Mumbai, 30 April (IANS). Tuhin Kant Pandey, president of the Securities and Exchange Board of India (SEBI), said on Wednesday that the board is actively working on improving the rules related to derivative market, its purpose is to provide security to retail investors, as well as ensure that market activities are not affected.
Pandey clarified that SEBI futures and options are not trying to clamp down on the market, but are adopting a balanced view.
Discussing the recent proposals of the regulator from the NDTV profit, he said that its goal is to improve market structure and reduce unnecessary risk for small investors.
Pandey said, “We are constantly reviewing the market and collecting feedback and where necessary, we are ready to adjust.”
Earlier, SEBI had issued a consultation paper on proposed futures and options reforms.
Pandey said, the regulator has received more than 800 public comments on it.
These comments are now being carefully investigated and the final decision will be taken soon on the proposed changes.

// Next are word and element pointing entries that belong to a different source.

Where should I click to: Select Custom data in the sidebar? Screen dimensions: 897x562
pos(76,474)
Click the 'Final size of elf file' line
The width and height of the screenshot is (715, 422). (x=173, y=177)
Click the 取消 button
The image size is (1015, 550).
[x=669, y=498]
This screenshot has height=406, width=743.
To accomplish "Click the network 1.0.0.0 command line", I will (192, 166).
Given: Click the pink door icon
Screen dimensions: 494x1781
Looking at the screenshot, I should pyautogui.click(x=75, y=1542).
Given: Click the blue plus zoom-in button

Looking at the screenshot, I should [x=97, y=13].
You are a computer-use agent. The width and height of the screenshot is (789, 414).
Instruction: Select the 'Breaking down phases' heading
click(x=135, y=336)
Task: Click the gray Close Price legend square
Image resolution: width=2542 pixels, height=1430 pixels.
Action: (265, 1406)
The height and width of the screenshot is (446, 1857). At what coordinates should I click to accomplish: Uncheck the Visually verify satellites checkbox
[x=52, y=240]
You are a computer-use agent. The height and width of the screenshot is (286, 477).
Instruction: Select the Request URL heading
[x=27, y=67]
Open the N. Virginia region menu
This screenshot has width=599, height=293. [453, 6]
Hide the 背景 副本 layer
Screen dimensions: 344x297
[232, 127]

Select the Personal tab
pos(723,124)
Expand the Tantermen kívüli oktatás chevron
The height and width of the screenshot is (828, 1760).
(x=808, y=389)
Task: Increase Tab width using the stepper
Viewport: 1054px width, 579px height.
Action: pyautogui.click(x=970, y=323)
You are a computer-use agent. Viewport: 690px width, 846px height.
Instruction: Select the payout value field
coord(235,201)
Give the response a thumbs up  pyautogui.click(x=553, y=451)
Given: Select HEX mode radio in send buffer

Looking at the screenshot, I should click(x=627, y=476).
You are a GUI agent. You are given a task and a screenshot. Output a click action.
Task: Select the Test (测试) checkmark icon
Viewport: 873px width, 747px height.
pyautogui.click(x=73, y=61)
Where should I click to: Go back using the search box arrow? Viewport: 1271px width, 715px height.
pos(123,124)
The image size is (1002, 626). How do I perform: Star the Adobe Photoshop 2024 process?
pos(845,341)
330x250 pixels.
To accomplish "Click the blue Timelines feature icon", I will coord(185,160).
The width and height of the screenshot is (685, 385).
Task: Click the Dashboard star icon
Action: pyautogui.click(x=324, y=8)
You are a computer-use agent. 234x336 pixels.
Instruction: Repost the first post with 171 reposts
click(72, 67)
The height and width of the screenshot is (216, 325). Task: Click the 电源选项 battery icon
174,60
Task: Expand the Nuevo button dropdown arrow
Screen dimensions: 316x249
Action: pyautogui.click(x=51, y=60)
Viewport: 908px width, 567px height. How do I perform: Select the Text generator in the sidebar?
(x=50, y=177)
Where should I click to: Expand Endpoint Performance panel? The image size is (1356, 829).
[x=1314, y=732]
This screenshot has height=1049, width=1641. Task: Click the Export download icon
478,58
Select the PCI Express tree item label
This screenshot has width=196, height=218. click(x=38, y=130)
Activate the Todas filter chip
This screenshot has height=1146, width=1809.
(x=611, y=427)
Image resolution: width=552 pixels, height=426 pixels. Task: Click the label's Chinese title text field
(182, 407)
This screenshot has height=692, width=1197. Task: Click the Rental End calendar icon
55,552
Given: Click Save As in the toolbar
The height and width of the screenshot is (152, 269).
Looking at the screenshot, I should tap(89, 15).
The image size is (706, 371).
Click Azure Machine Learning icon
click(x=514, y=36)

The chairman of SEBI said that many of the proposed measures do not require approval in the board meeting and can be applied directly through administrative processes.
This means that new changes can be implemented quickly after being finalized once.
The new proposed rules include changing how to calculate the Open Interest (OI) in the Equity Derivatives Market.
Last year, SEBI also expressed concern over high business volumes in the Futures and Option segments and issued a report revealing that nine out of ten retail investors were incurring losses in derivative business.